### PASSAGE GIVEN
==========

# Bridgestone Turanza Update



## captaintruckee (Dec 31, 2006)

First, I want to thank everyone who reads and posts helpful information on this forum. With out all of you I would not have been directed to the Turanza service bulletin and my dealer would not have told me either. So here is the link again for anyone who is having problems with this tire.

http://www.bmwtis.com/tsb/bulletins/bulletin_graphic_temp/B360606g.htm

Over the summer I took our '07 328xi in because of the abnormal wear and tire noise on the Turanzas. They replaced them at a prorated cost (ended up being about $340) because we had almost 19k on them. I would have purchased them at the tire rack, but the cost and hassle did not justify that (I hate giving the Reno, NV dealer any business unless I have to).

They were replaced with the same tire (I was told that Bridgestone had a bad batch on the previous tires). So I said ok fine (what choice did I have).

Well, I went back after 14K on the next set of "improved" Turanzas. Same loud noise and abnormal wear. Dealer said it was out of balance and charged my wife $60 for balancing . Well that didn't fix it of course. So it went back in and the service rep. wanted to due the same thing as the first time.. prorate them and replace them. I blew a gasket to say the least. Between my claims of fraud, and threat to go to the Better Business Bureau, they refunded the $60 balancing fee which I requested and said they would talk to BMWNA regarding a resolution. That was over a week ago and still no reply.

So before I get on the phone to follow up and get my blood pressure good and high, has anyone had any real resolution regarding these obviously defective tires? What was the resolution and how did you go about getting it?

At 30K I would not have minded replacing the tires as that is getting up there in mileage. But at 19K and still having to pay over $300 and then having them fail again at 14k on new ones.. well that is simply unacceptable.

Thanks in advance for any new information!


----------



## ronaries (Feb 9, 2008)

*turanza EL42 tires*

I have these tires on my 2005 Acura TL. If it is of any interest, there is a wealth of information - and complaints - about this tire on the acura tl board of edmunds.

==========

### INFORMATION GIVEN
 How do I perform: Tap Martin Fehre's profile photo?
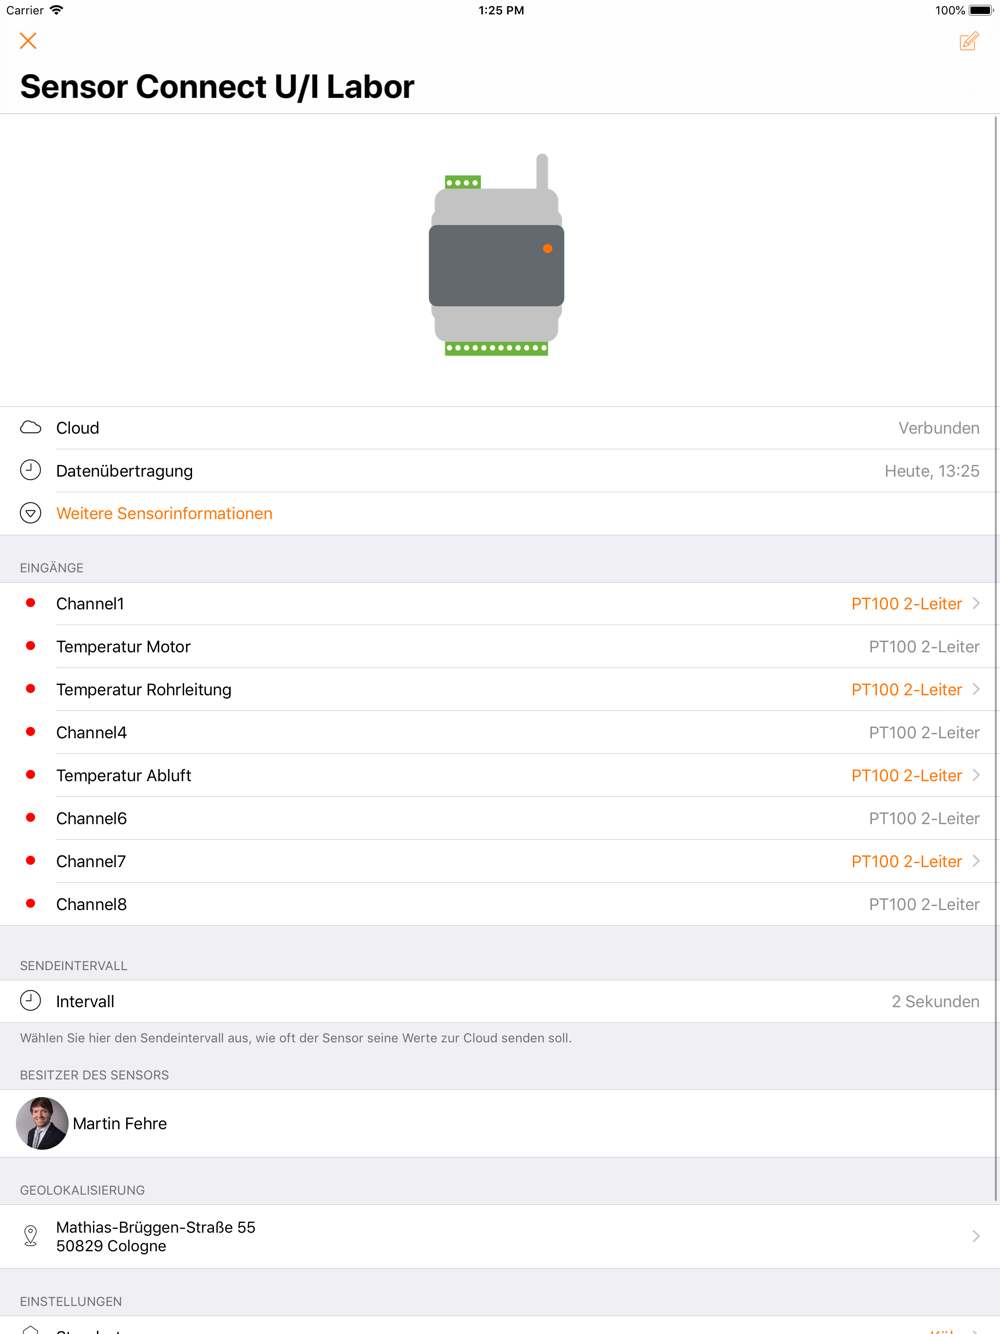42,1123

==========

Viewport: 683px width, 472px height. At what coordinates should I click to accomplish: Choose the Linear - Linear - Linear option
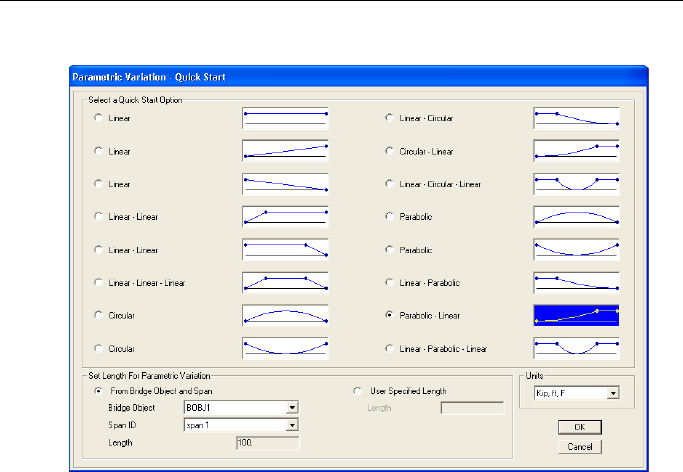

==========

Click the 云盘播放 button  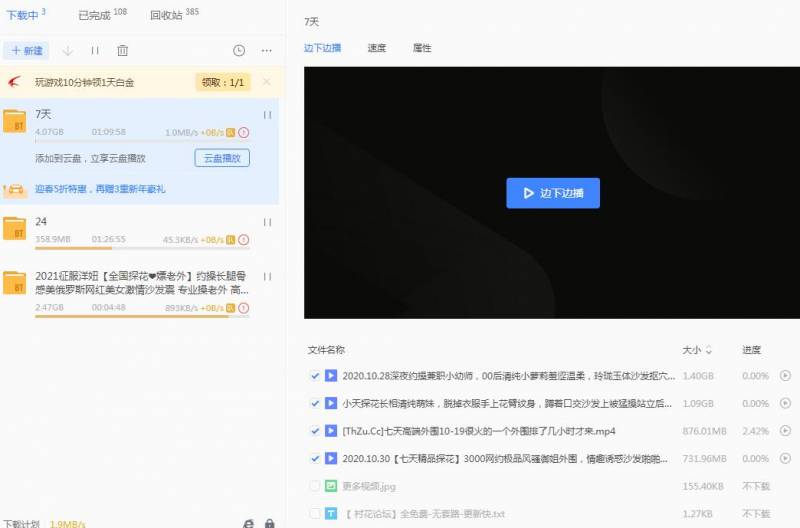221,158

==========

### WHAT THIS EXERCISE ASKS
1. Could you repeat, word for word, the part of the Turanza tire thread that begins at the words "## ronaries (Feb" and stops after "board of edmunds."?
2. Can you carry the Turanza tire thread on from its last sentence?
The lines are separate material with no connection to the tire thread.

### SOLVED PROBLEMS
1.
## ronaries (Feb 9, 2008)

*turanza EL42 tires*

I have these tires on my 2005 Acura TL. If it is of any interest, there is a wealth of information - and complaints - about this tire on the acura tl board of edmunds.

2.
Many acura owners specified the Michelin Pilots as anupgrade alternative to the turanza's once the problems became known (unfortunately, I didn't know about this then!). 
The problem was worst witht the 2004 cars - later, Bridgestone claims they modified the tire and the problems diminished. The problem which I have experienced with the acura tires are poor treadware and the sensation of a loss of grip or wandering occasionally.
Several original owners were able to get replacement of their tires free from Bridgestone. information on this is on the website referenced.
Good luck.


----------



## equ (Aug 11, 2004)

Sorry but that's the campaign... I think offering 50% off for 10k to 20k is fair. If you don't want these tires, put other ones on. Getting the balance fee back is fine but asking for more... Think of all the people (and they are there) who threw out their turanzas before the campaign came out. SOL, they didn't get a single cent.

I bought my 330xi when it just got a new set at 15k (at 50% off). Now at 20k, things are jolly. If it wears out by 30k, then I'll just get a set of pirelli, b-stone or g-year non-rfts. :dunno:


----------



## captaintruckee (Dec 31, 2006)

The sad fact is that these same tires are 1/4 the cost if purchased through tire rack as compared to the dealer.

Anyhow, they ended up replacing the second set for no charge. So for about $400 we are on our 3rd set of Turanzas at almost 40K and have almost a new set of tires at the moment. Im happy to pay for prorated mileage, but when they replace one crappy tire set with the same crappy tire set and charge me for an obviosly defective tire I have an issue. Took some serius threats to get satisfaction.


----------



## alexbeemer (Sep 8, 2008)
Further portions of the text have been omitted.